A review by citylifejc
The Great Influenza: The Epic Story of the Deadliest Plague in History by John M. Barry

3.0

Ok I read this hoping to get some perspective on this pandemic from learning about the last one. This flu was really nasty and in an undeniable in your face way that probably made it much harder to ignore than so many citizens seem ready to do with Covid - it kicked in only a day or two after exposure and could kill almost instantly, or send victims with blue faces shooting blood from their eyes - really terrifying stuff. It killed the young more than any other age group (in the midst of WWI no less), so our messed up society would’ve had a harder time ignoring it.
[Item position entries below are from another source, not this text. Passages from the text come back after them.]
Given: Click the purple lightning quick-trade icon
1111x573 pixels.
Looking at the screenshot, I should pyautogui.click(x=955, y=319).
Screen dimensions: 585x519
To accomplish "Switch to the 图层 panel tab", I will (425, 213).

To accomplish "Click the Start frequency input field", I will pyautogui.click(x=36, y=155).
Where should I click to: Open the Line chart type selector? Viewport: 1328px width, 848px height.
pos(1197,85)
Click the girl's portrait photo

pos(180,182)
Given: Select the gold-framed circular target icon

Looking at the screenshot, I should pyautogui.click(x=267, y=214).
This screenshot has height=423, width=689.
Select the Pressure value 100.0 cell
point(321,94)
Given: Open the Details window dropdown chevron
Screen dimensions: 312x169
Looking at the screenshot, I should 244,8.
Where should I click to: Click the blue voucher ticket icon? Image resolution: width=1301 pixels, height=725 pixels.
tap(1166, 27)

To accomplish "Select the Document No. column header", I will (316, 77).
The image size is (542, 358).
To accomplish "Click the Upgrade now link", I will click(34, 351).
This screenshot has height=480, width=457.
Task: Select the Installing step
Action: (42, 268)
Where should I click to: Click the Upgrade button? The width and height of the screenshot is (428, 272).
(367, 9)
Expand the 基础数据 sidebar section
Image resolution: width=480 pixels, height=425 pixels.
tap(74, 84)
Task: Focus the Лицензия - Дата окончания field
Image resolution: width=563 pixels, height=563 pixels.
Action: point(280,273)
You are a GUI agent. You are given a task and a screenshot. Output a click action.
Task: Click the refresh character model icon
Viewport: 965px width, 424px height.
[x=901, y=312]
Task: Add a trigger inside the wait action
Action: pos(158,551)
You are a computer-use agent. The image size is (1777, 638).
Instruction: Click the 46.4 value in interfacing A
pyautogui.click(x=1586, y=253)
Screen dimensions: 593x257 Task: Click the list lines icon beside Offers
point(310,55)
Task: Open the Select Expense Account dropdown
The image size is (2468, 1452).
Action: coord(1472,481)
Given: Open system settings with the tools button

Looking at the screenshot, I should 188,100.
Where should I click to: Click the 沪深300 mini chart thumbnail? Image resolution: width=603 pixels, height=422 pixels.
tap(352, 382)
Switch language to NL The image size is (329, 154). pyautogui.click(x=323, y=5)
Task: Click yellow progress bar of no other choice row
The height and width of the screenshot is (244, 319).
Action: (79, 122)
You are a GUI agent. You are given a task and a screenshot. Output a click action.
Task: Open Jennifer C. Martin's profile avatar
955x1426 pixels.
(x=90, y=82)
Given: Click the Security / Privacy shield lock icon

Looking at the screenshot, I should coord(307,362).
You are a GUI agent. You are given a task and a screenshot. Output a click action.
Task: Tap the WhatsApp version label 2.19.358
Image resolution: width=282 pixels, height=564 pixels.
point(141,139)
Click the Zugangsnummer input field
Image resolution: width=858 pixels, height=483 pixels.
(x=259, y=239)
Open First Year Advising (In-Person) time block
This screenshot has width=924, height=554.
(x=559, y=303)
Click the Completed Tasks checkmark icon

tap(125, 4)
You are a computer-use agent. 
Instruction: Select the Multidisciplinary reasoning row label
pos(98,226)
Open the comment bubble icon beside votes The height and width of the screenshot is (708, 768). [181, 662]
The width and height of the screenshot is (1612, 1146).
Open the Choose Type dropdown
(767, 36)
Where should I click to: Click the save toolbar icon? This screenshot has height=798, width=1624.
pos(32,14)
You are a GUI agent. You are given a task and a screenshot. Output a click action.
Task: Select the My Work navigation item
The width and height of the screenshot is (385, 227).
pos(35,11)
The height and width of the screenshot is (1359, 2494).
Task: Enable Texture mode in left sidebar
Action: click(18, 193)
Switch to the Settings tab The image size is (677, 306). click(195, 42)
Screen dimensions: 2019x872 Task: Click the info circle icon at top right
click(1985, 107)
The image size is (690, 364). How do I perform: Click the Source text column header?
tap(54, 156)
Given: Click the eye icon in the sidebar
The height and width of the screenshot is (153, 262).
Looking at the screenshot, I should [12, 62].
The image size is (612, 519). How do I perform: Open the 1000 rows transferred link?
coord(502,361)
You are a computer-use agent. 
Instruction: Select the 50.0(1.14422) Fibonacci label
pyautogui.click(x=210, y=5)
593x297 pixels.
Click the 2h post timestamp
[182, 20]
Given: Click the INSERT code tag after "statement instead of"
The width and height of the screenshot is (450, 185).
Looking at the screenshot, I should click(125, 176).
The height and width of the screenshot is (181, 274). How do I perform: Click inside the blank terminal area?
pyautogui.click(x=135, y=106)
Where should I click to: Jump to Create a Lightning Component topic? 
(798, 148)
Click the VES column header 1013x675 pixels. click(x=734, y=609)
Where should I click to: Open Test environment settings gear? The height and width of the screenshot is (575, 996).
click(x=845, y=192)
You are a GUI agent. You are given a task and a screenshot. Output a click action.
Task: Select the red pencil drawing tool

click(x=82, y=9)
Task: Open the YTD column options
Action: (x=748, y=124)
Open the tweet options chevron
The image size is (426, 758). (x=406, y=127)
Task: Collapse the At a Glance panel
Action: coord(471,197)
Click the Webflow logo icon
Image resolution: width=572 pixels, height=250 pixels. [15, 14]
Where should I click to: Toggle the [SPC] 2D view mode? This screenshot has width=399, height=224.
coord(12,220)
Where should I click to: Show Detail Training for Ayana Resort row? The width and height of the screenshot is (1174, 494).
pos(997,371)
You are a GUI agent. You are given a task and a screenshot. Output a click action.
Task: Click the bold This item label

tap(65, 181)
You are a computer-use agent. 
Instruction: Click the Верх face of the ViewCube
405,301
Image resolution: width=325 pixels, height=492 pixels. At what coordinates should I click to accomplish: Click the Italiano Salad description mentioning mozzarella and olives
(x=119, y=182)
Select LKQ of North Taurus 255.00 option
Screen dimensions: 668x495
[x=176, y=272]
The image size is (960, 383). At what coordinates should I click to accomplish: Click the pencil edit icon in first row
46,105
And the federal government and the press and the time TOTALLY IGNORED OR COVERED IT UP which is also crazy

Unfortunately this author did a lot of research about science and medicine at the time and decided to relate ever single detail of multiple people’s biographies and medical careers all of it without ever figuring out how to make that information compelling or even TIE IT TO THE FLU PANDEMIC. He spends nearly a 100 pages telling us about the career of a guy who helped found John Hopkins who then gets sidelined as soon as the pandemic hits and PLAYS NO ROLE DURING IT. actually basically no scientists or doctors played a significant role during it because it hit like a blitzkrieg and at the time it was beyond their capacity to isolate or treat at the time. I think the medical history is interesting to a point (terrifying to realize how recent modern medicine truly is and how the major treatment for everything before that was bloodletting) but you need to figure out what info is relevant to narrative you’re trying to tell.

I’m sure there’s a better history of the 1918 pandemic out there. I did learn a lot but I was very frustrated a lot of the time as well.